La notion d'habitude n'est toutefois pas appréciée en jurisprudence de la même façon selon que le prestataire est un professionnel ou n'est pas un professionnel.
Pour le non-professionnel, l'habitude suppose une répétition : l'infraction n'est constituée que lors de la seconde opération ou, plus exactement, à compter d'une opération avec un second client. Il a en effet été jugé que l'octroi de neuf prêts successivement sur une période de neuf ans mais au profit de la même personne ne constituait pas une activité habituelle Cass. com., 3 déc. 2001 : Bull civ. 2001, IV, n° 182 ; Banque et droit 2002, n° 89, p. 55, obs.

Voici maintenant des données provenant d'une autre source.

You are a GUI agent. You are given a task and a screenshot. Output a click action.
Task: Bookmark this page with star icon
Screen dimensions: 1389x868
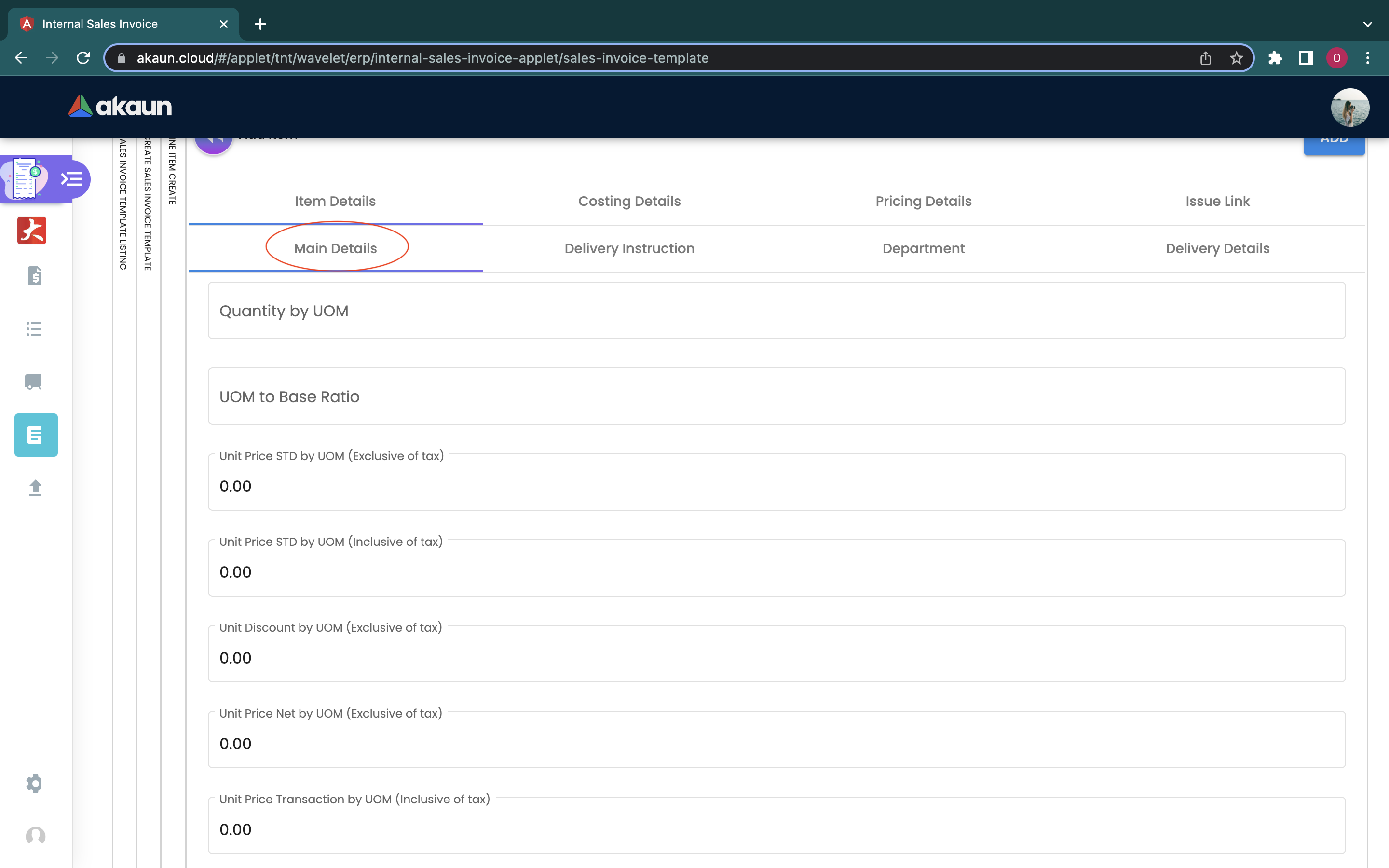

Th. Bonneau. .
Pour le professionnel en revanche, la chambre commerciale écarte le critère de l'habitude, considérant que l'infraction est constituée dès la première opération relevant du monopole Cass. com., 13 mars 2001, n° 96-20.840. – Cass. com., 4 juin 2002 : RD bancaire et fin. 2002, p. 181, obs. F.-J. Crédot et Y. Gérard. – Cass. com., 7 janv. 2004 : RD bancaire et fin. 2004, p. 88, obs. F.-J. Crédot et Y. Gérard. .
L'infraction constituée, il convient d'évoquer les sanctions.
Sur le plan civil, il est considéré que, dans la mesure où l'objet premier du monopole bancaire n'est pas la protection du client, la sanction n'est pas la nullité du contrat. En revanche, le prestataire s'expose à devoir verser des dommages-intérêts au client Cass. ass. plén., 4 mars 2005 : JCP G 2005, II, 10062, concl. M. de Gouttes. – Cass. com., 31 oct. 2006, n° 05-12.195. . Ce type de sanction a été appliqué tant à des entités françaises qu'à des établissements de crédit étrangers Cass. com., 3 juill. 2007, n° 06-17.963, à propos d'un établissement suisse. .
L'infraction donne également lieu à des sanctions pénales C. monét. fin., art. L. 571-3, L. 573-1 et L. 572-5. , qui peuvent aussi atteindre les dirigeants personnes physiques C. pén., art. L. 121-2. .
Est réputée commise sur le territoire français l'infraction dont l'un des éléments constitutifs a eu lieu sur ce territoire. Ainsi par exemple une banque étrangère violerait le monopole bancaire en consentant à partir de son siège un crédit débloqué sur le compte en France d'un résident français.